新聞も、雑誌も、本も「高い」
かつては社会の木鐸、あるいは公器として一定の権威と信頼性を有していた新聞は、なぜこれほどまでに読まれなくなったのか。報道の質低下を主張する向きもあるが、それ以前に、新聞料金が高い。全国紙なら、どこも概ね月額5000円弱。「毎日あの膨大な情報が提供されて、たった5000円!」……と考えるのは少数派で、「タダでネットニュースが読めるのに、なぜ5000円も払う?」と考える人のほうが多いのが現実だ。

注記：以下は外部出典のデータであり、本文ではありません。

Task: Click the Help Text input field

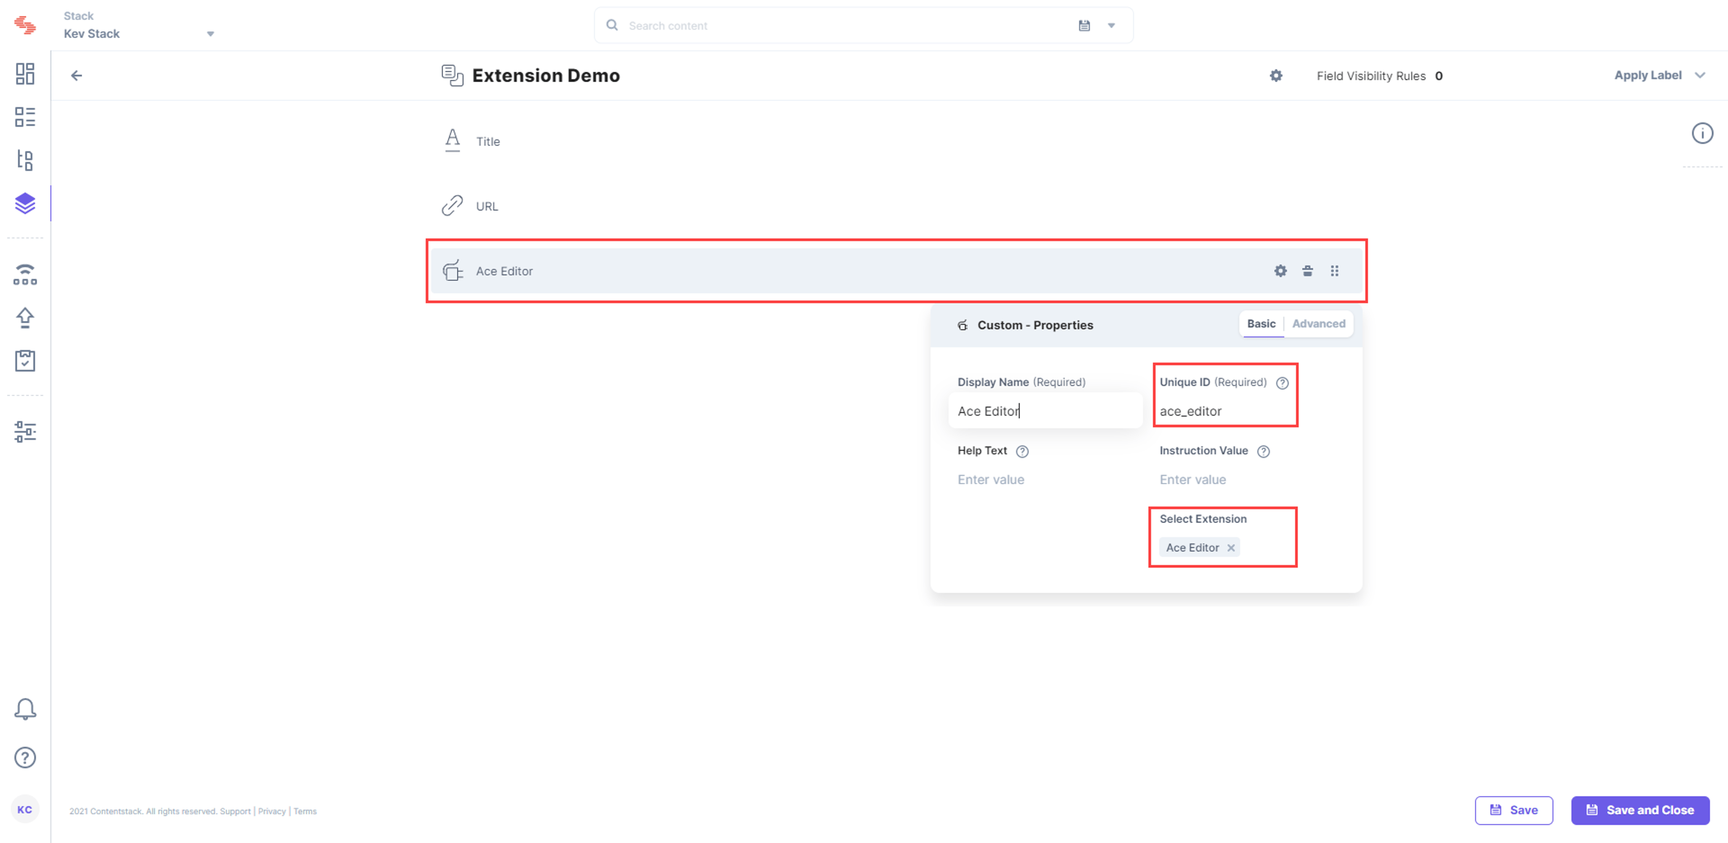Action: [x=1044, y=480]
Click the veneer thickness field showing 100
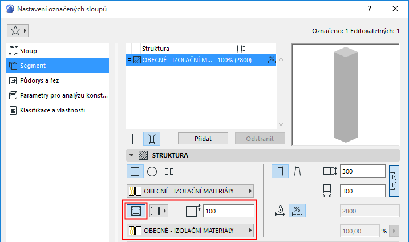Viewport: 409px width, 242px height. [x=228, y=211]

雑誌も高い。一般の週刊誌は1冊500~600円。毎週買えば月に2000円以上。かかっているコストからすれば妥当な価格であることは、出版業界に身を置いている者からすれば理解できるが、膨大な情報がインターネット上で、大半が無料で提供されている中、多くの人はそんな金を出せない。
余談だが、件の××党について特集している雑誌があったので先日購入したところ、780円もしたのに総ページ数の少なさと特集の小ぶり感に驚いてしまった。書かれている情報に価値がないわけではない。ただ、言いたかないが、「これっぽっちを読むのに780円か……」と思ってしまった。雑誌が売れなくて当然である。

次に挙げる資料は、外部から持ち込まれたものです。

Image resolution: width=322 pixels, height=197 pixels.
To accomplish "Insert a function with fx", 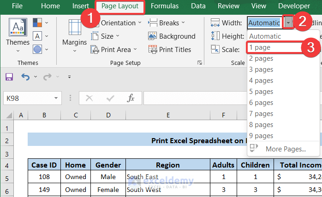I will [131, 98].
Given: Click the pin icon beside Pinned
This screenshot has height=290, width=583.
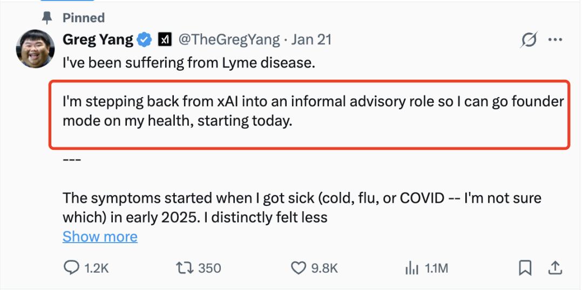Looking at the screenshot, I should 48,18.
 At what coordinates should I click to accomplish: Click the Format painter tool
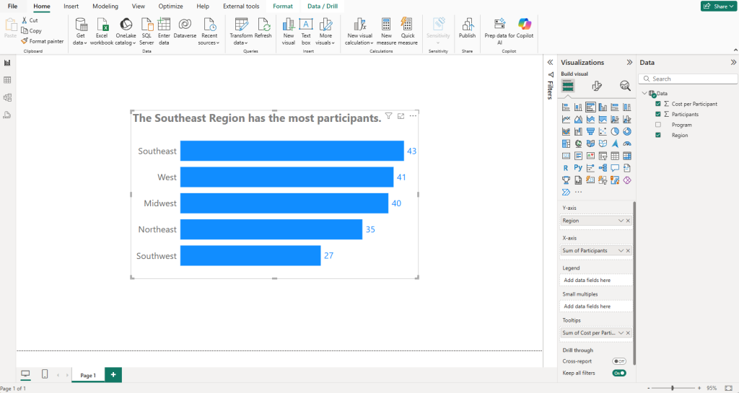pyautogui.click(x=42, y=41)
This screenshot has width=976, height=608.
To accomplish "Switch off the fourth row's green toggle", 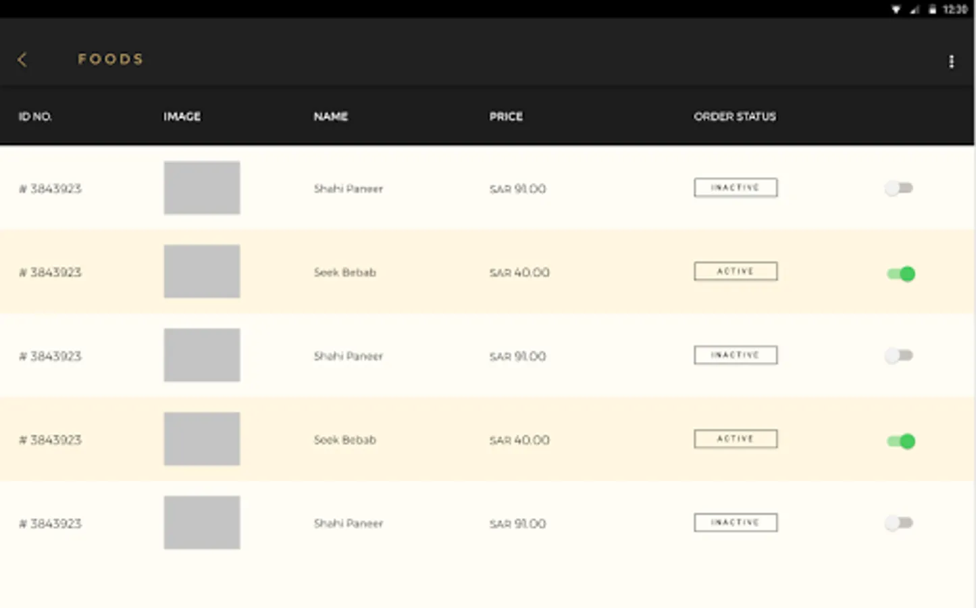I will pos(900,441).
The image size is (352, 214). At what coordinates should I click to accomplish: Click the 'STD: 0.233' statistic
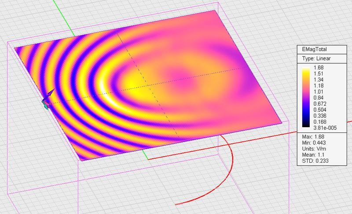click(315, 161)
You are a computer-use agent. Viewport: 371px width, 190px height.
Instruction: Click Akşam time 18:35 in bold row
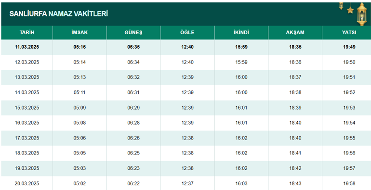pyautogui.click(x=295, y=47)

本も高い。単行本は税込み2000円程度が珍しくなくなり、新書は税込み1000円超えが普通になってきた。書き上げる労力、ファクトチェックの手間、校正・校閲による質の担保、流通費や紙代の高騰。その積み重ねが1000円、2000円という価格であり、誰もぼったくってなどいない。しかし、もはや日本人は、本1冊に「そこまでの対価」を支払えるほど裕福ではなくなった。

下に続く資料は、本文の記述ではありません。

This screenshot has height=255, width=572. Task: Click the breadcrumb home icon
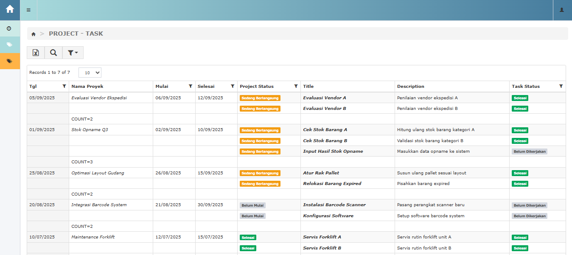tap(34, 34)
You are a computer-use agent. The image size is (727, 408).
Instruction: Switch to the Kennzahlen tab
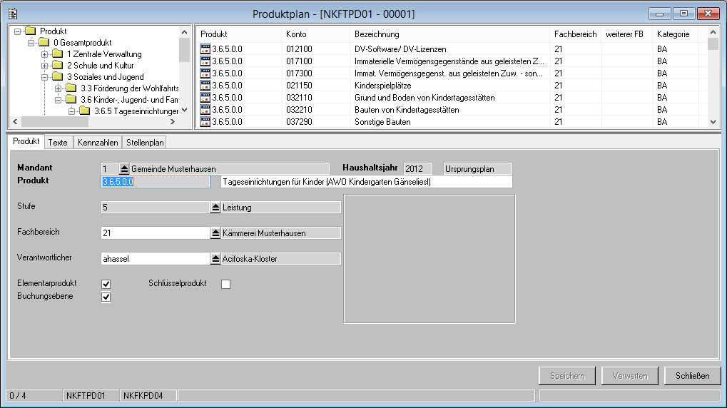98,143
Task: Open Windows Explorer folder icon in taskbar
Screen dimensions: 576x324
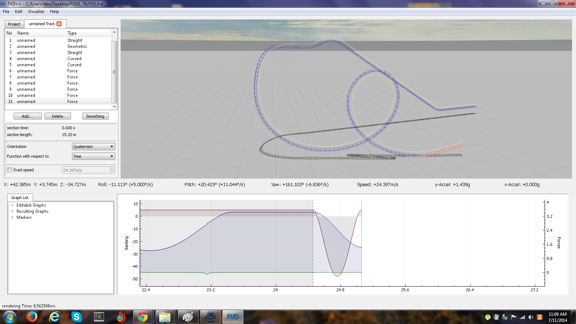Action: 165,317
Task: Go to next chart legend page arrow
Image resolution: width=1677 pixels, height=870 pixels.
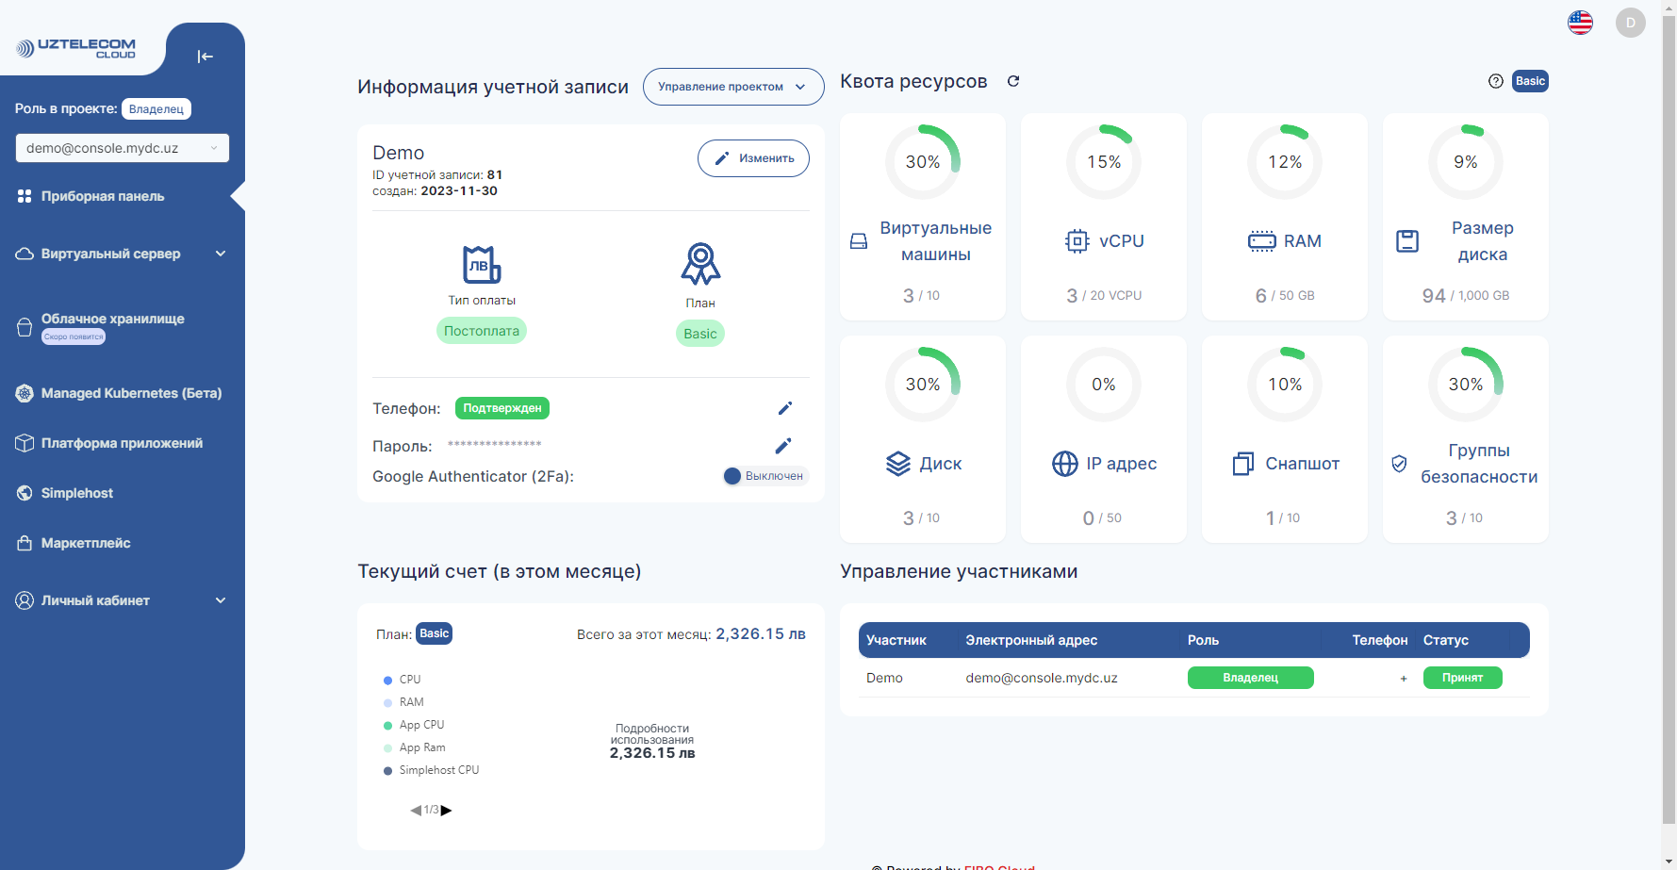Action: tap(447, 810)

もう一度言う。裕福ではないのだ。その上で長文を読むのはおっくう。だから、実質無料で、長文読解力が必要とされないYouTubeとSNSに行く。
ネットを使いこなせていないのは大人
先日、フォロワーが10万人程度いるX(Twitter)の美容系アカウントがポストした「正しいお金の使い方」という画像がバズっていた。「お金かける」の筆頭は「推し」「医療脱毛」「旅行」「友達との外食」。まあ納得できる。一方「お金かけない」の筆頭には、「服」「携帯代」に並んで「知識(YouTube、ネット)」「趣味(散歩/家で映画/読書)」とあった。
もう何か、すべて合点がいく。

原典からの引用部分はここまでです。